Take a look at these photos. You might be forgiven for not knowing they were taken in Iraq, a country where the news headlines are rarely happy ones.
These are Iraqi kids, from five schools around the mountain of Peremagroon, in Kurdistan, who this spring have made and erected over 40 nestboxes as part of a conservation education programme funded by the UK Government’s Darwin Initiative.

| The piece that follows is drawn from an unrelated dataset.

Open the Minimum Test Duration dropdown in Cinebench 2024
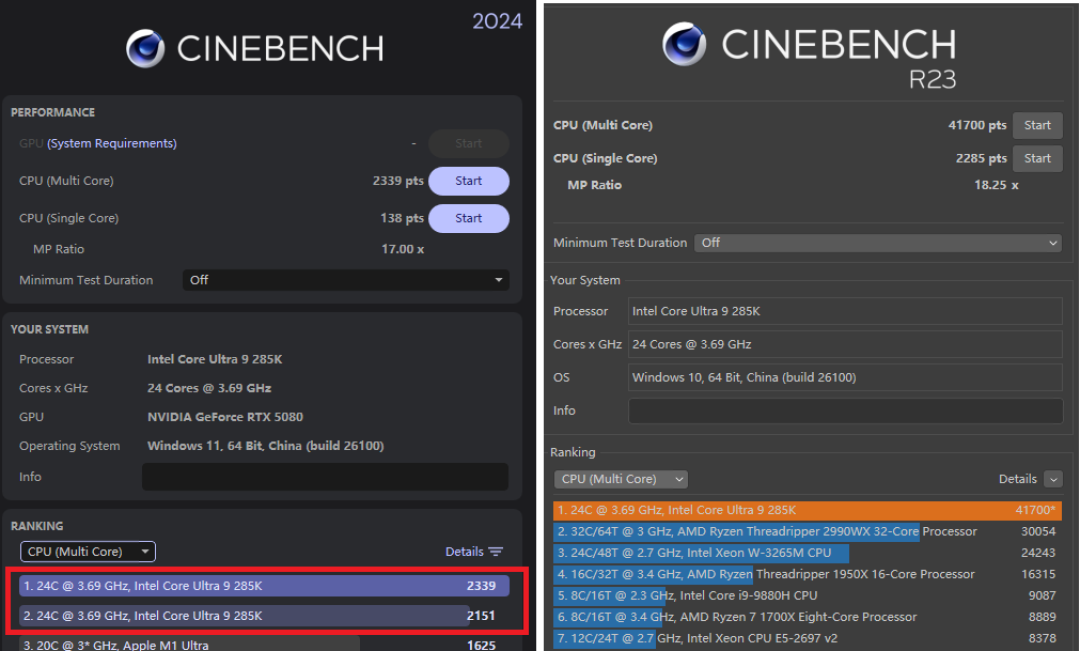1080x651 pixels. pos(346,280)
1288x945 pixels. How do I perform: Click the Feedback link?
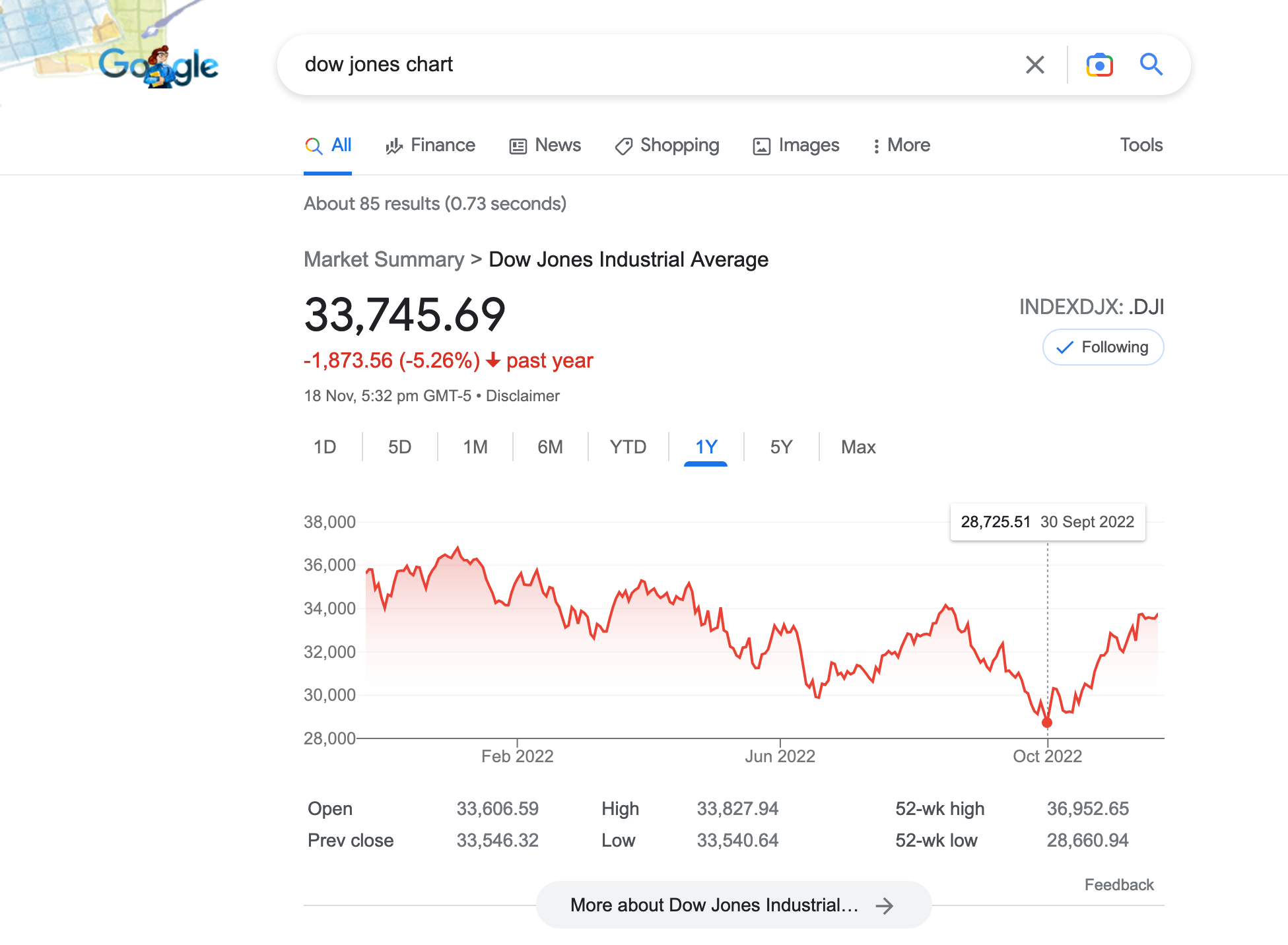(x=1119, y=885)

A year ago Nature Iraq, in partnership with BirdLife International and the Royal Botanic Garden Edinburgh, embarked upon a multi-faceted, three-year conservation programme – the first of its kind in the Middle East. As I write, an online course in conservation has started at Sulaimani University and over 40 students and others have enrolled. Plans are also taking shape for developing an app to help identify birds, together with other animals and plants that children, students and Iraqi visitors to the region might expect to see around Peremagroon – one of the most important areas for biodiversity in Kurdistan.
But for me the most exciting venture has been the nestbox project. Holes for hole-nesting birds seem to be at a premium in Kurdistan, possibly because of the destruction of woodland in the past, and the fact that many trees have not been allowed to mature. It came as a surprise to me to see Great Tits nesting in holes in the ground!
Hopefully this Nature Iraq project will provide nesting sites for birds such as the Great Tit and Sombre Tit – a species with a specialised habitat and globally restricted range.
This area of Iraqi Kurdistan has one of the highest densities of Eastern and Western Rock Nuthatches that I have come across anywhere in the Middle East – it would be exciting if they could also be attracted to nesting in boxes.
A future step will be for NI to put video cameras in some of the boxes so that Iraqi children can enjoy watching the daily lives of these enchanting birds.